Definition of Titan in English:


proper noun

  • 1Greek Mythology
    Any of the older gods who preceded the Olympians and were the children of Uranus (Heaven) and Gaia (Earth). Led by Cronus, they overthrew Uranus; Cronus' son, Zeus, then rebelled against his father and eventually defeated the Titans.

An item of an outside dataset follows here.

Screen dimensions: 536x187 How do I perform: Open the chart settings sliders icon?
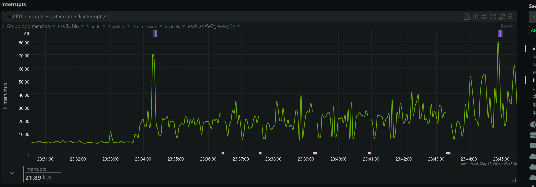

    • ‘In Greek mythology, he had been torn apart by Titans but was always regenerated, like the vines in spring.’
    • ‘They survived the war between the Titans and the Olympians and became servants of Zeus.’
    • ‘He was one of the Titans, the children of Gaia and Ouranos, Earth and Sky.’
    • ‘The rest of Saturn's moons are named after individual Titans like Enceladus and Mimas.’
    • ‘Thrust it down, below the depths of Tartarus, into the lightless prison of the Titans!’
    1. 1.1A person or thing of very great strength, intellect, or importance.
      ‘a titan of American industry’
      • ‘The charismatic and determined CEO who set out to build a titan has now assumed a defensive posture and is working to keep her creation in one piece.’
      • ‘This show made it clear that before he became a titan of avant-garde theater, Beck was a painter of force and poetic invention.’
      • ‘Elvis was a titan, a heroic everyman, an emblem of America's true greatness.’
      • ‘To get a sense of Powell's post-government marketability, I paid a visit to a titan of that industry, Nels Olson.’
      • ‘Covering a titan like Bowie is always dangerous, but Jorge rises to the task and manages to make the songs his own.’
      • ‘Rather, we give you the handful of interesting links that will, in time, make you a titan of convergence.’
      • ‘The 1919 winner of the award at the age of 49 was Marcel Proust, a titan in French literature of that age.’
      • ‘He was a titan in America's steel, aluminum, and magnesium industries and was even involved in health care.’
      • ‘Some say he is ‘a titan of three-chord classic rock’.’
      • ‘Once finished, a titan claws its way from the ground and starts off on a tear towards your enemy's town, where it slaughters anything in its path.’
      • ‘Dan has returned from his vacation: rested, refreshed and ready to resume his rightful place as a titan of the blogosphere.’
      • ‘Where once he was a titan, today he appears to have lost political and personal bearings.’
      • ‘The other is a titan of British acting, whose friends include Neil Tennant and Lily Savage.’
      • ‘Abrams is a titan - you don't run groundbreaking shows by rolling over and toeing the company line.’
      • ‘He was a titan on the stage; he was also an outstanding teacher.’
      • ‘The guy is a titan of jazz piano and you couldn't have asked for a greater contrast with this gig.’
      • ‘He saw himself as a titan, a giant among his peers, towering above the rest of the pack.’
      • ‘Clarke Carlisle, a titan in the Leeds rearguard, cut it out at the expense of a corner, and the tone for what followed was set.’
      • ‘He is a titan of a man and is the best runner I know apart from Colin Jackson whom I met once.’
      • ‘If this monstrous juggernaut of metal and circuitry wasn't a titan, he didn't know what was.’
  • 2Astronomy
    The largest satellite of Saturn (diameter 5,150 km), the fifteenth closest to the planet, discovered by C. Huygens in 1655. It is unique in having a hazy atmosphere of nitrogen, methane, and oily hydrocarbons.